*** Material provided

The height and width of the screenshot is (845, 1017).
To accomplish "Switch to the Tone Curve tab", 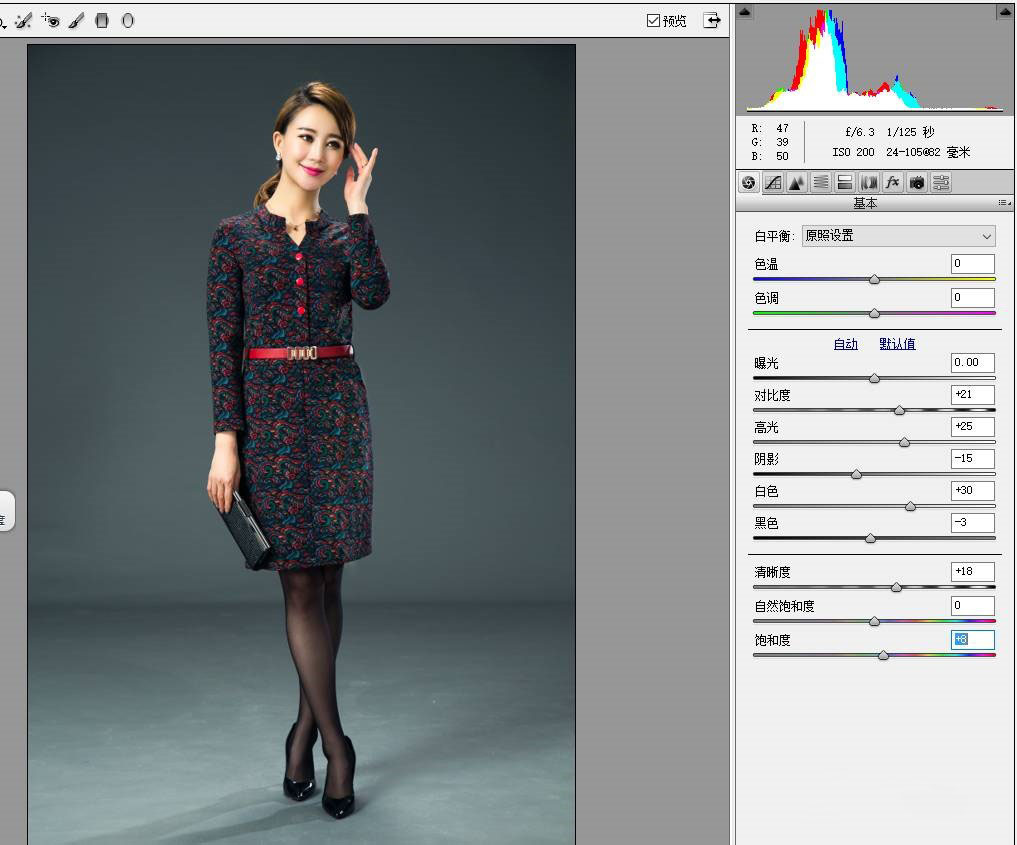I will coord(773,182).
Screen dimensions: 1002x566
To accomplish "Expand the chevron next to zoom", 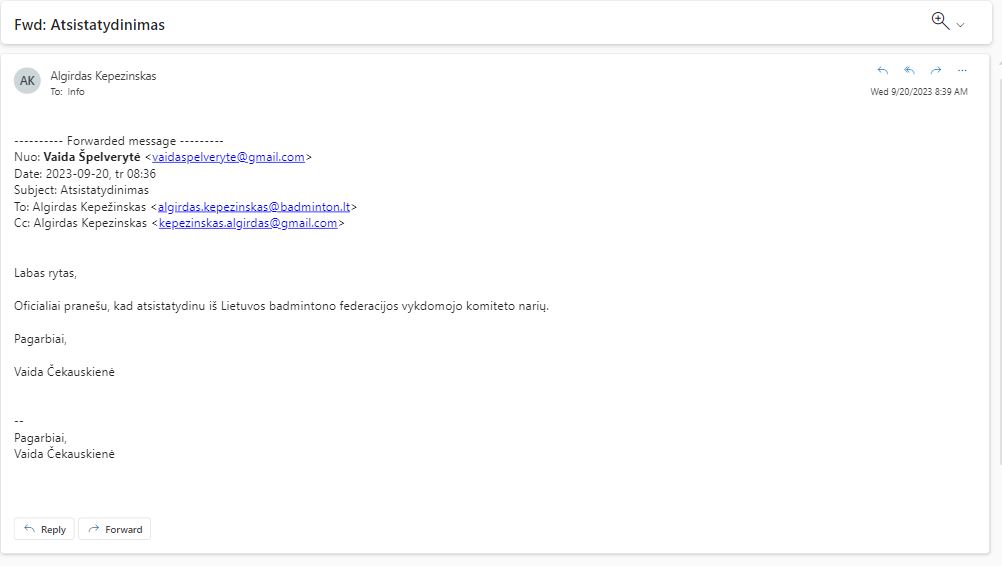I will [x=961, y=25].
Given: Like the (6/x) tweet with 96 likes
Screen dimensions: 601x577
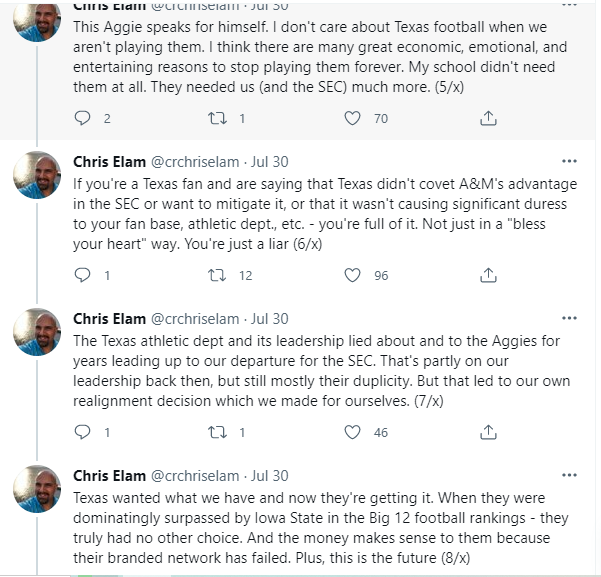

******

Problem:
Tally the lines of the listing above that include the word "dimensions". Answer with the number alone.

Written reply:
2